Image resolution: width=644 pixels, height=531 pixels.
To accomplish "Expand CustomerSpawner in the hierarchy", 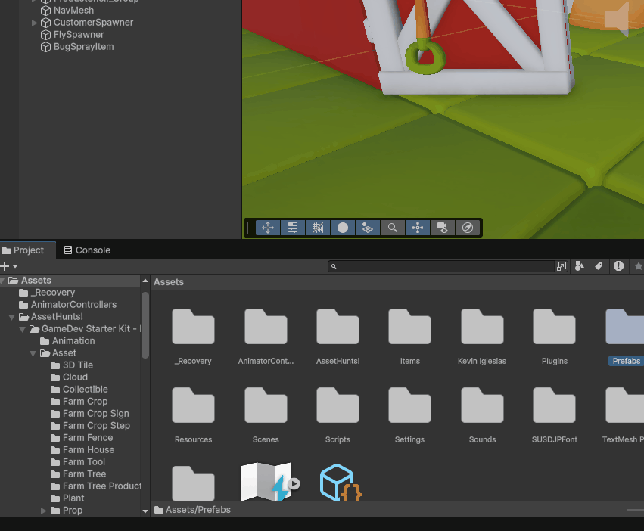I will 34,23.
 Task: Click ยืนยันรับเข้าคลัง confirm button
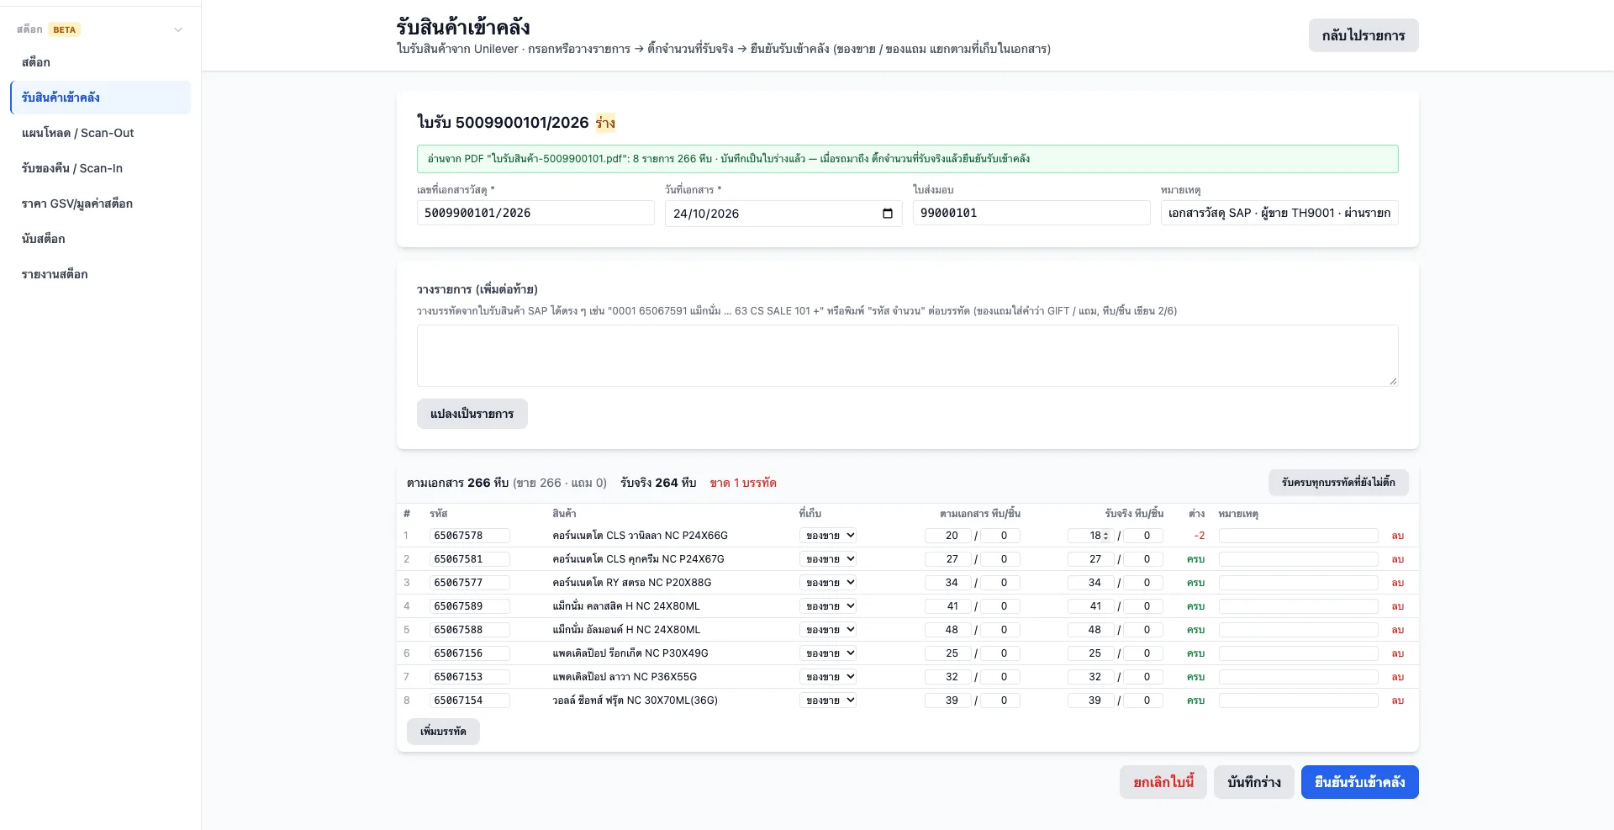pos(1359,782)
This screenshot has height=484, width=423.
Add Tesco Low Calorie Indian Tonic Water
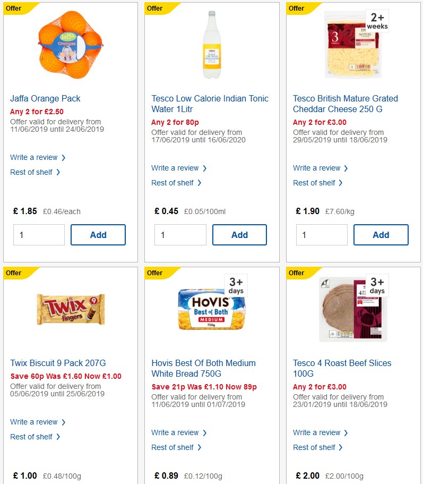coord(239,234)
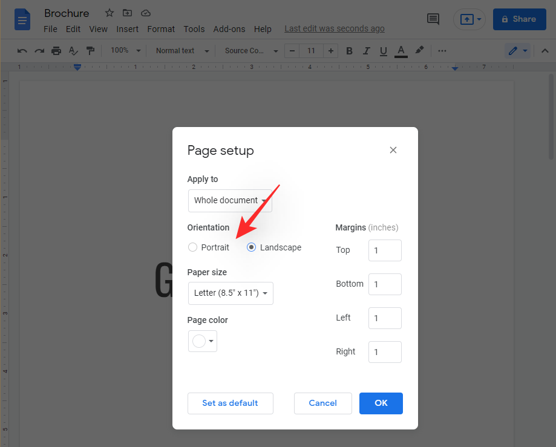
Task: Select the paint format roller icon
Action: tap(90, 51)
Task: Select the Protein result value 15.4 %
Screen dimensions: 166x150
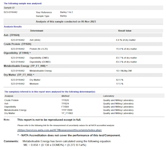Action: click(x=126, y=49)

____

## Exercise description
Once the lines containing "height" in the data above are counted, give the total by itself.

## Written solution
2